### 作業内容
**a.** 相続税の文章のうち「相続税業務の打合せのときに被」から「ドバイスを受けた」とのこと。」までの部分を、「被相続人」を「故人」に置き換えて書き直してください。
**b.** レコードから、文字列「Image」を含む行をすべて抜き出してください。

### 出典抜粋
マラソン・バイク・フルートをこよなく愛する

京都府長岡京市在住の税理士の丹尾 淳史(にお あつし)です。

今回は、相続税について、生前の大量の現金引出しのリスクについて綴ってみました。

被相続人の預金の現金引出しが節税対策として流行っているらしい

相続税業務の打合せのときに被相続人の方の通帳を見ていると、被相続人の方が亡くなる数か月前から預金から現金50万円/回を何回も大量に引き出されているケースを見かけることがあります。

お客さまにその理由をお聴きすると「会社の同僚に相続税対策の相談すると、被相続人の方の生前中になるべく多くの現金を引き出しておけば相続税対策となるとアドバイスを受けた」とのこと。

例えば、被相続人の方の預金残高が4,000万円あったとして、被相続人の方が亡くなる数か月前から50万円の現金引出しを20回したとします。

相続税を計算する際の預金の評価額3,000万円(4,000万円△50万円×20回)となるため、パッと見は相続税対策となると思いきや、新たに現金という財産を認識して、現金1,000万円と評価する必要があります。

つまり、預金4,000万円が預金3,000万円と現金1,000万円に分かれただけで、財産全体の評価額は同じになります。

そのため節税対策はなりません。

大量の現金引出しは違和感しかない

通帳から、その人の性格やライフスタイルを読み取ることができます。

例えば、私の通帳の出金履歴を見ると、家賃、電気代、保険料、クレジットカードの決済、音楽教室の月謝などが毎月同じタイミングで預金から支払いを行っています。

現金引出しも月初に5万円、1ヶ月に数回1回につき1~3万円程の金額を引き出すぐらい。

金額の大きな支出がなければ、この流れを毎月繰り返しています。

この通帳の流れで、例えば急に1回に50万円の現金引出しを何回も繰り返せば、その通帳を見た人は違和感を感じることでしょう。

これは税務署も同じ。

税務署は金融機関に要請して、被相続人や相続人の通帳を閲覧することができます。

(出典レコード)
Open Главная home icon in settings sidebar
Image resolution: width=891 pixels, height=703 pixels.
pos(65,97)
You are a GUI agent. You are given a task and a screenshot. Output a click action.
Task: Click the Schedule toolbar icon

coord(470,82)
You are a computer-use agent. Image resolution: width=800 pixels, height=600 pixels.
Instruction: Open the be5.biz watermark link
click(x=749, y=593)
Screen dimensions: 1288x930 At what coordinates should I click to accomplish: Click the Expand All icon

...

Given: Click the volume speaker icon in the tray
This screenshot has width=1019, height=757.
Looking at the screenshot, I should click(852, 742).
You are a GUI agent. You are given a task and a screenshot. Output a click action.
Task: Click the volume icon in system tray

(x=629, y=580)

### タスク別結果
**a.**
相続税業務の打合せのときに故人の方の通帳を見ていると、故人の方が亡くなる数か月前から預金から現金50万円/回を何回も大量に引き出されているケースを見かけることがあります。

お客さまにその理由をお聴きすると「会社の同僚に相続税対策の相談すると、故人の方の生前中になるべく多くの現金を引き出しておけば相続税対策となるとアドバイスを受けた」とのこと。

**b.**
Image resolution: width=891 pixels, height=703 pixels.
You are a computer-use agent. Image resolution: width=800 pixels, height=600 pixels.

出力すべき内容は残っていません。